MILANO – Condanne esemplari sono arrivate a squarciare nel profondo le curve delle squadre di calcio di Serie A milanesi, dopo i primi verdetti del processo abbreviato scaturito dall’inchiesta “Doppia Curva” della Procura di Milano, che ha visto imputati 16 soggetti, tra cui figure di spicco delle tifoserie organizzate milanesi. La Gup di Milano, Rossana Mongiardo, ha emesso ieri 14 sentenze nell’aula bunker adiacente al carcere di San Vittore, mentre all’esterno circa 200 tifosi si sono radunati per manifestare solidarietà agli ex capi delle curve rossonera e nerazzurra.

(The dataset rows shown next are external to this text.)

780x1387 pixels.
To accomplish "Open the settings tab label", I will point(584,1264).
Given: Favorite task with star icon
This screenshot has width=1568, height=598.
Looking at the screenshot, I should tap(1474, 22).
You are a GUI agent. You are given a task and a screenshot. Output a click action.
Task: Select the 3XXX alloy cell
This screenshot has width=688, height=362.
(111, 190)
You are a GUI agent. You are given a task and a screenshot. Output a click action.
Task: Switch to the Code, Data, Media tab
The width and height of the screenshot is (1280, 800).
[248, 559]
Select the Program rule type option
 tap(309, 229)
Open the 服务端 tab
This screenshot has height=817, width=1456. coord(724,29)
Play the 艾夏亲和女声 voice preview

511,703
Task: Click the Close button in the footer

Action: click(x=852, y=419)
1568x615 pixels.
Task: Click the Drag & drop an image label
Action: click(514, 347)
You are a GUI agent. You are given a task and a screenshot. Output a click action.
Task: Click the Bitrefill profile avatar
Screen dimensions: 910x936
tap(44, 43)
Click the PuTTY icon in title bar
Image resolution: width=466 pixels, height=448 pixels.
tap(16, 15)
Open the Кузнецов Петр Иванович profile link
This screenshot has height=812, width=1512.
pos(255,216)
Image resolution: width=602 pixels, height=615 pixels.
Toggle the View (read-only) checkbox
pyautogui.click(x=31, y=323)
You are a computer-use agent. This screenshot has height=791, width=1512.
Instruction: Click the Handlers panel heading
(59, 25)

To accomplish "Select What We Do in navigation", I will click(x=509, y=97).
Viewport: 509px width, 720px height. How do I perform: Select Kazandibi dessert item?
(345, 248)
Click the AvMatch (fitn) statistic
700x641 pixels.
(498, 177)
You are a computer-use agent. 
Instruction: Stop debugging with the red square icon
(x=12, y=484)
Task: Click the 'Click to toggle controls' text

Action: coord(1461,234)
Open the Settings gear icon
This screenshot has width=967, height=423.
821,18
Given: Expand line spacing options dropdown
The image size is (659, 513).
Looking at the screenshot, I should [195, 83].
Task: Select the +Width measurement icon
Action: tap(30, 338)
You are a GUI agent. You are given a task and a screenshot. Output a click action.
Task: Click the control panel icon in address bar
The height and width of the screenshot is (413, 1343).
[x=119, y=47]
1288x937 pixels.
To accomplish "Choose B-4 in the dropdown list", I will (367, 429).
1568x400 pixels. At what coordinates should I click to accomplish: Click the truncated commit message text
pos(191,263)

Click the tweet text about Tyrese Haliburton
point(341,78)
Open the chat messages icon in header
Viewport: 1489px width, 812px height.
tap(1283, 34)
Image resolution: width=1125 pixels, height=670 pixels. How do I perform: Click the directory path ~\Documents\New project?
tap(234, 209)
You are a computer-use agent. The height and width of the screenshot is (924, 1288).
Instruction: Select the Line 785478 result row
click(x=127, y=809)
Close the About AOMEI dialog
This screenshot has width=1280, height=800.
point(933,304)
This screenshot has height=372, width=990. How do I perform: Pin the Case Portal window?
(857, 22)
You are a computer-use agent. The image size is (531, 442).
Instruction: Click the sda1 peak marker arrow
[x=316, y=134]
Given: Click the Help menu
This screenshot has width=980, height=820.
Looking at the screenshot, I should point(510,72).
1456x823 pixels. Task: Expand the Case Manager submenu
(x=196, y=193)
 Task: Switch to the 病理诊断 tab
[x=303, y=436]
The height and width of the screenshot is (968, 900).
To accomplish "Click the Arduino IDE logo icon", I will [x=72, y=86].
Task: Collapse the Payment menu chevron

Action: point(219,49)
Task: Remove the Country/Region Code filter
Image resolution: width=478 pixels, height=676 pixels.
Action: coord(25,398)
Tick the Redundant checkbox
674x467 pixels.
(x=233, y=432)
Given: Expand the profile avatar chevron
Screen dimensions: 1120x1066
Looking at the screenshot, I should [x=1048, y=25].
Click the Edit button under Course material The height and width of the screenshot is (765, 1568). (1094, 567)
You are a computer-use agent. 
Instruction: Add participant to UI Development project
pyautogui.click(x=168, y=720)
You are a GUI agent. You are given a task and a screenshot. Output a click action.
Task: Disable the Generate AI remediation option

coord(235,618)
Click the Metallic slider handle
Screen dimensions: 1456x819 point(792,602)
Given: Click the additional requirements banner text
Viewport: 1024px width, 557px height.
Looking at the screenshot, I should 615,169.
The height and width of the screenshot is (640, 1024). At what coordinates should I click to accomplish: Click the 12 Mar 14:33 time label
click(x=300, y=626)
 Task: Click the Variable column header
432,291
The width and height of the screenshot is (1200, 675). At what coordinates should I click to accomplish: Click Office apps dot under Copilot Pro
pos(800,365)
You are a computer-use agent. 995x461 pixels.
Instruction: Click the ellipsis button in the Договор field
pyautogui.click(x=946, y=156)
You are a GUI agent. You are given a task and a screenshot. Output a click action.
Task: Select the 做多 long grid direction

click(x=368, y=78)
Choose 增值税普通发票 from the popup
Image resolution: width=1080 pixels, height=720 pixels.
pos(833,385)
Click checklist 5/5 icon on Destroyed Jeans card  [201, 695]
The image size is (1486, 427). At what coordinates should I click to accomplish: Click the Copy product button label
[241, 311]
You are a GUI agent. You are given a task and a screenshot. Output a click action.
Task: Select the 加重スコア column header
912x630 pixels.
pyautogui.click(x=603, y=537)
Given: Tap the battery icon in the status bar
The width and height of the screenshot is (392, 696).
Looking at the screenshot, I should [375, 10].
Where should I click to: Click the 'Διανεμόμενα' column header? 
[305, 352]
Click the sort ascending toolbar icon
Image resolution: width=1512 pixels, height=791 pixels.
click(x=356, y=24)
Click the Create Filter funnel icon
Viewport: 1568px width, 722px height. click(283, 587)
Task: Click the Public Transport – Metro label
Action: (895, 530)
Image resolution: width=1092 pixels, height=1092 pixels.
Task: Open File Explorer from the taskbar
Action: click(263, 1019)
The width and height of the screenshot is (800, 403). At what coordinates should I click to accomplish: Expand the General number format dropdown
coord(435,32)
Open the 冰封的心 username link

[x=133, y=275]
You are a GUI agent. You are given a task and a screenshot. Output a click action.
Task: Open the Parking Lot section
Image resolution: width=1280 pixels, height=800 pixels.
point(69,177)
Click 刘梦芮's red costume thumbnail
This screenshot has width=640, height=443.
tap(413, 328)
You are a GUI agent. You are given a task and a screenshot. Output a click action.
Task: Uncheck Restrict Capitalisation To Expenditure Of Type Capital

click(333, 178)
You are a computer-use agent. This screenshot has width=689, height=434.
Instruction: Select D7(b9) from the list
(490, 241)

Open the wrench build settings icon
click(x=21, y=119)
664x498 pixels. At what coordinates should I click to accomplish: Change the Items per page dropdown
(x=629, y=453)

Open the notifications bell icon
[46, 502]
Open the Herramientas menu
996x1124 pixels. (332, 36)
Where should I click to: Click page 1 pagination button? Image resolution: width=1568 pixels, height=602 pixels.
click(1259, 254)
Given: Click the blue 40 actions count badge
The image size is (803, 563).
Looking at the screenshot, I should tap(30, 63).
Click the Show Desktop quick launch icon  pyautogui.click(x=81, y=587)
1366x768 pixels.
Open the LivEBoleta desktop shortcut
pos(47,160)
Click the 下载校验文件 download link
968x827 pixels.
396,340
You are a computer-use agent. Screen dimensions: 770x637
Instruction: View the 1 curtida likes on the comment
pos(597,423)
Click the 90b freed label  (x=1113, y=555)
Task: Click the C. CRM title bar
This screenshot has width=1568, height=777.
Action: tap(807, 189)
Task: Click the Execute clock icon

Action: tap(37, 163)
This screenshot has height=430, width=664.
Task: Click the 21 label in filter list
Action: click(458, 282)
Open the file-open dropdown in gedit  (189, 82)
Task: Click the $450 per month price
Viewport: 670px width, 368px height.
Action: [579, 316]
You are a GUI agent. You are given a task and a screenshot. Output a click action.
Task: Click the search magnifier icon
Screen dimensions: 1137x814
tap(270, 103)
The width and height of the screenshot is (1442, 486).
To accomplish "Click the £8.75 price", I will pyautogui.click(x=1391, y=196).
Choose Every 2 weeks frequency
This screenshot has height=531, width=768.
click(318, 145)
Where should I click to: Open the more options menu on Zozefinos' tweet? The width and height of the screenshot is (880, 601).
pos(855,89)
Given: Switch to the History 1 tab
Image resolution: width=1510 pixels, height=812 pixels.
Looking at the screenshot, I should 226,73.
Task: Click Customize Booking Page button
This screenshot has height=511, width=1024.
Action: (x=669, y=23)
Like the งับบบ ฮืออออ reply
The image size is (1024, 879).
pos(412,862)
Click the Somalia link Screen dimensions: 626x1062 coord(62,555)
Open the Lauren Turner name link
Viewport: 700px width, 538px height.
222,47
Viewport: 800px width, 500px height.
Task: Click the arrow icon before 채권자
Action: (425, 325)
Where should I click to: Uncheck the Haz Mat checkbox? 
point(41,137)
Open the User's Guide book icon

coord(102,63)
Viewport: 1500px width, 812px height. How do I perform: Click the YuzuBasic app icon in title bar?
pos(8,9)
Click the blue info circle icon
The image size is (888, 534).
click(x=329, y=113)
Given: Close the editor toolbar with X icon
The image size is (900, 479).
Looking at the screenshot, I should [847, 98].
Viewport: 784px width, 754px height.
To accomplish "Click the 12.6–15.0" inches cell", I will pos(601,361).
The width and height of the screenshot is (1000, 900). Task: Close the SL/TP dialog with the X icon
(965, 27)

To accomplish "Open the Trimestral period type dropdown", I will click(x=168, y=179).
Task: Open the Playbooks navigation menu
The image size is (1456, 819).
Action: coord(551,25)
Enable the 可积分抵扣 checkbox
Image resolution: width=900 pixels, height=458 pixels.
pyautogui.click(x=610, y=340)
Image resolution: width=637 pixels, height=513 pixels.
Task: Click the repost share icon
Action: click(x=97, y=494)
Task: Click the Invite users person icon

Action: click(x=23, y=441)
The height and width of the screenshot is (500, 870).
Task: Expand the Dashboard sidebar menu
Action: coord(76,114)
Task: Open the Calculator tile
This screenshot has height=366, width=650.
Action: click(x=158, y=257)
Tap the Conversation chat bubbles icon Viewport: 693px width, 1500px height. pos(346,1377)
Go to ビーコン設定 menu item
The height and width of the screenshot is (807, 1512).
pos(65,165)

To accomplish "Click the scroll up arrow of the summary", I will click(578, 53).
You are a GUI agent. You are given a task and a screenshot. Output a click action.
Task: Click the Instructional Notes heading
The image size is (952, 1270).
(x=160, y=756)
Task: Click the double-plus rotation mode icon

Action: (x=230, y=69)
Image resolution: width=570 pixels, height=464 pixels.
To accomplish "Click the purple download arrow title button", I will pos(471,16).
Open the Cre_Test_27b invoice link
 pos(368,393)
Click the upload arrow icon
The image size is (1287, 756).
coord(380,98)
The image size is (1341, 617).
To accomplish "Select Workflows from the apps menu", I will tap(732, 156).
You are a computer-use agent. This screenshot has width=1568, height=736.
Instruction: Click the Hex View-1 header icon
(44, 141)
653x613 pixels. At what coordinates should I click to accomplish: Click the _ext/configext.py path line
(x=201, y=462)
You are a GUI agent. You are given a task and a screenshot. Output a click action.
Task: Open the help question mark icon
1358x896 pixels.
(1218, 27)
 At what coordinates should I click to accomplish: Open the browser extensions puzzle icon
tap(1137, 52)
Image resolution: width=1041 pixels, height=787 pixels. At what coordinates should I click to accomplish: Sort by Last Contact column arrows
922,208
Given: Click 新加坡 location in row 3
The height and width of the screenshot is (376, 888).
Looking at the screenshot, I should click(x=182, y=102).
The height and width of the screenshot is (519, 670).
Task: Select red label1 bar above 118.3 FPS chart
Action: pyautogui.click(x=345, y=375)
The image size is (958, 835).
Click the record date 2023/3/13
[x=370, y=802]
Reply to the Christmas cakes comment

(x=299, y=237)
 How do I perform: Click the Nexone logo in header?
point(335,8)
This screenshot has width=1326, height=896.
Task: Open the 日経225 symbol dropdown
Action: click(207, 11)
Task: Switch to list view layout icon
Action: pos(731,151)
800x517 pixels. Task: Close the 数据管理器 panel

Dieci anni di reclusione sono stati inflitti ad Andrea Beretta, ex capo della Curva Nord interista e ora collaboratore di giustizia. Beretta è stato riconosciuto colpevole dell’omicidio di Antonio Bellocco, anch’egli membro del direttivo ultrà nerazzurro e presunto affiliato a un clan di ‘ndrangheta, oltre che di associazione a delinquere con l’aggravante mafiosa. Analoga pena, dieci anni di carcere, è stata comminata a Luca Lucci, capo della Curva Sud milanista, ritenuto il mandante del tentato omicidio dell’ultrà Enzo Anghinelli e imputato anche per associazione per delinquere finalizzata ad aggressioni ed estorsioni.
Le accuse e le altre condanne
Secondo l’impianto accusatorio sostenuto dai pubblici ministeri Paolo Storari e Sara Ombra, che hanno coordinato le indagini della Guardia di Finanza, Lucci è stato individuato come il mandante del tentato omicidio di Enzo Anghinelli, avvenuto nel 2019. Il suo vice, Daniele Cataldo, è stato condannato anch’egli a dieci anni di reclusione, in quanto ritenuto l’esecutore materiale dell’agguato. Durante le indagini, Andrea Beretta ha intrapreso un percorso di collaborazione con la giustizia. La richiesta di condanna per lui, formulata in 9 anni con rito abbreviato, teneva già conto dell’attenuante per la collaborazione e dell’assenza di aggravanti ostative all’ergastolo. Beretta, considerato uno dei leader degli ultras, è stato imputato per l’omicidio di Antonio Bellocco, ucciso nel settembre 2024 all’esterno della palestra Testudo di Cernusco sul Naviglio. Per questo, la Gup ha riconosciuto ai familiari di Bellocco una provvisionale di 520mila euro. Un’altra figura di spicco della Curva Nord, Marco Ferdico, ex vice di Beretta, è stato condannato a 8 anni di reclusione per numerosi capi d’imputazione, inclusa l’associazione a delinquere con aggravante mafiosa.
La lista delle condanne è estesa e include altre figure chiave delle due organizzazioni. Per il gruppo legato alla Curva Nord, spiccano le pene inflitte a Francesco Intagliata (5 anni), Giuseppe Caminiti (5 anni), Christian Ferrario (6 anni), Gianfranco Ferdico (4 anni e 8 mesi), Mauro Nepi (4 anni), Renato Bosetti (4 anni), Matteo Norrito (4 anni e 8 mesi) e Debora Turiello (2 anni con pena sospesa). Nel gruppo affiliato alla Curva Sud milanista, oltre a Lucci e Cataldo, sono stati condannati Alessandro Sticco (5 anni), Fabiano Capuzzo (4 anni e 4 mesi), Islam Hagag (3 anni e 4 mesi) e Luciano Romano (3 anni e 4 mesi).
Come è nata l’inchiesta
L’indagine “Doppia Curva” ha preso il via dalle indagini della Procura della Repubblica di Milano, coordinate dai Pubblici Ministeri Paolo Storari e Sara Ombra, con il supporto investigativo della Guardia di Finanza, proprio dalla morte di Bellocco. L’inchiesta ha svelato una fitta rete di attività illecite, incluse aggressioni, estorsioni e reati associativi, che avrebbero visto coinvolti esponenti di spicco delle frange più estreme delle tifoserie organizzate di Inter e Milan. Le accuse più gravi riguardano episodi di violenza, inclusi un tentato omicidio e un omicidio, e l’aggravante mafiosa per alcune delle associazioni a delinquere contestate.